Beetroot, cabbages, celery, celeriac, leeks, runner beans, swedes, turnips and sweetcorn were watered as the dry spell continues.  However dryness has greatly eased the tillage required to get the ground ready for autumn planting broad beans, garlic, onions, peas and shallots. 

The dry crumbly ex-potato ground was raked level with a metal rake, trodden to remove any hollow patches that will sink over winter and then raked again to make the soil perfectly smooth and level. This is easy work when the soil is dry and light to work.  

Over-wintered crops are grown through black plastic mulching sheets to prevent those winter weeds that are so hard to hoe.  For good results the sheet must lie tight against the soil, the soil must be very level and be firm enough to securely hold the sets and seeds, but not compact and inpenetrable to roots.  I think that I have got a good result this year and look forward to planting onion sets soon. 

As usual a weekly 'weed patrol'  round the plot yielded six bucketfuls of weeds found lurking in crops and beneath bushes, but with every patrol the plot gets cleaner and cleaner.  And with ground becoming free of crops the weeding becomes easier and easier. 

Harvesting continues as usual with a great surplus of French beans and courgettes. Courgette ‘Lunga Fiorintino' has superb texture and flavour and has taken over from the spent ‘El Greco' and ‘Ibrida' sowings for the early autumn crop.  

Dwarf French bean 'Purple Cropper Teepee' is being picked, but with the end of the season in sight the plants are pulled up and stripped making harvesting quick and easy.  Climbing french bean 'Goldfield with big, flat tender, well-flavoured yellow pods is especially valuable.  Its yield is not as good as climbing purple beans that it has succeeded but the quality is superb. 

A second flush of cucumbers was picked, useful, if belated crops of ‘Ferline' beefsteak tomatoes were gathered, more peppers plucked and sweetcorn picked as well. The sweetcorn is incredibly delicious now.  

These late summer vegetables are forming the basis of successive fresh vegetable pasta dishes with my over-wintered garlic and onions and plenty of fresh basil.  With such an abundance of ingredients I like to make vegetable lasagne as the best way of freezing the late summer surplus. 

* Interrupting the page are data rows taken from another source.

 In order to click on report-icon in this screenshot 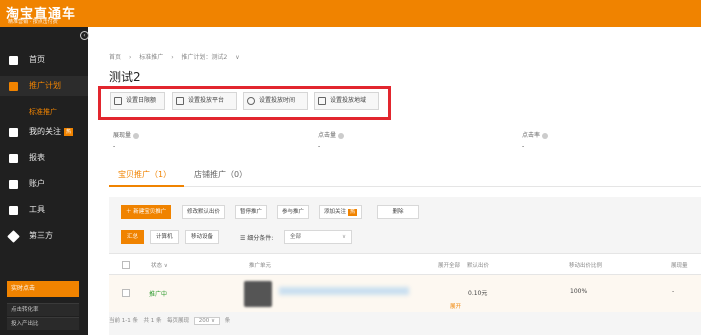, I will do `click(14, 158)`.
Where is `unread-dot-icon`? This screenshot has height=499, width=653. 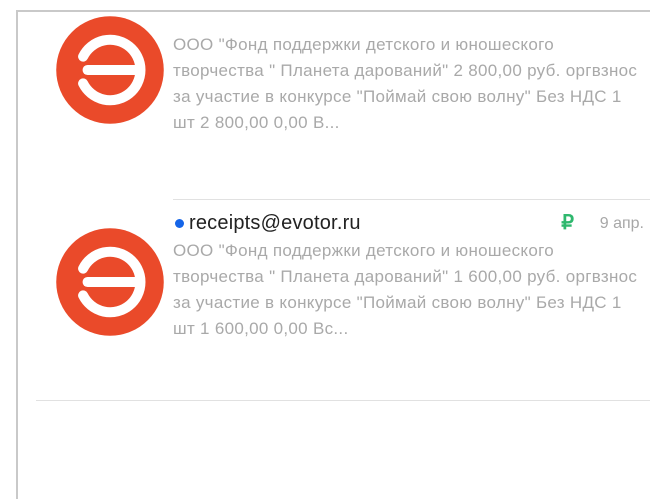 unread-dot-icon is located at coordinates (180, 224).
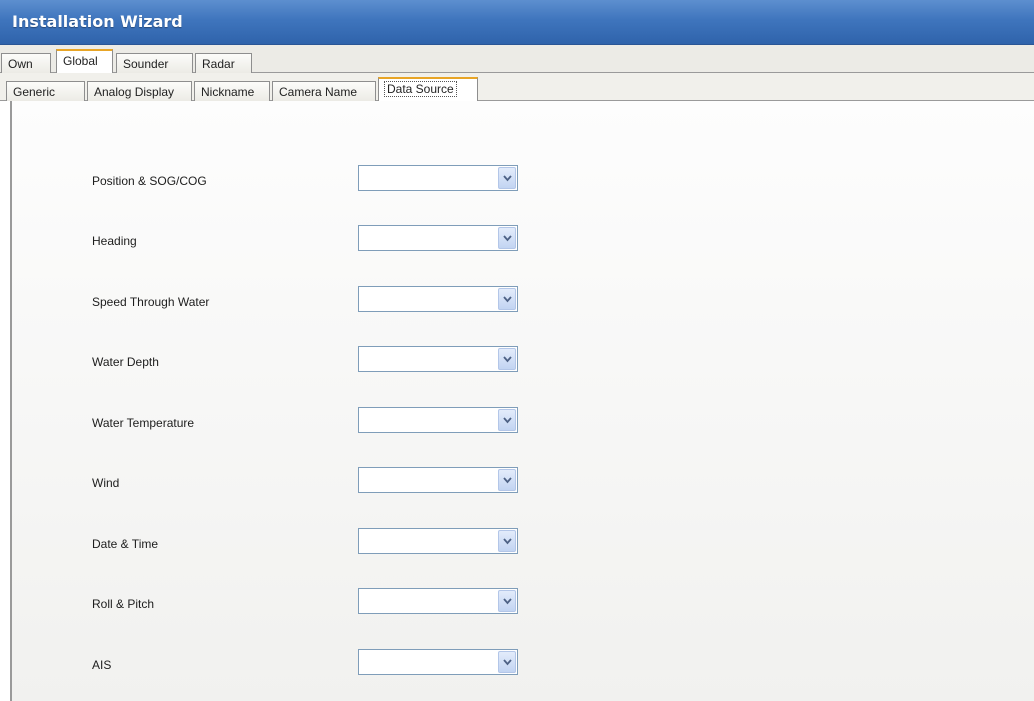  I want to click on wind-select, so click(438, 480).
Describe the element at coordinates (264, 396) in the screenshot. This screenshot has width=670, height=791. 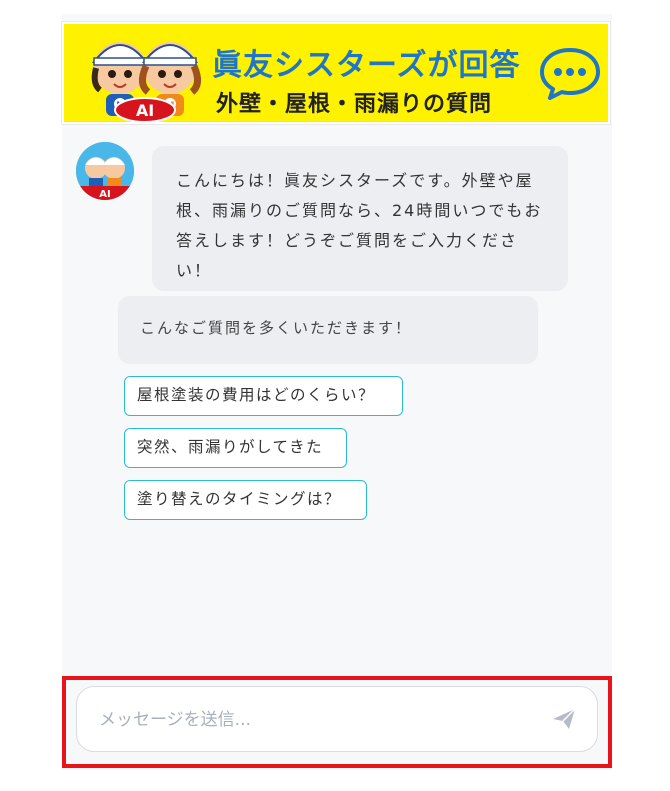
I see `suggestion-chip-roof-cost: 屋根塗装の費用はどのくらい？` at that location.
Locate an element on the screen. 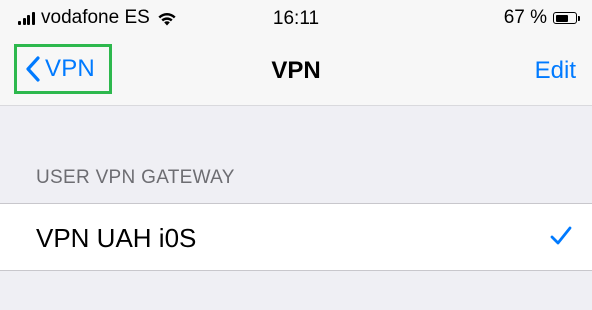 The width and height of the screenshot is (592, 310). page-title: VPN is located at coordinates (296, 70).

Most of the squashes have now been collected and taken home to safety after squirrels ruined my best pumpkin by tunnelling inside to eat the seeds.  They look very attractive arranged on my patio.  At the moment there is an embarrassment of crops maturing with the autumn cabbages, celery, leeks and turnips ready to cut but with cooler, moister, duller weather forecast I am hoping they will hold in good condition.


Faraway said:

I've found this blog informative and interesting, please keep them going!

on 23 Sep 2007 at 06:14 AM

Guy Barter said:

Thank you, Faraway.  Your encouragement is appreciated and I intends to keep going although with winter approaching I might run out of things to say!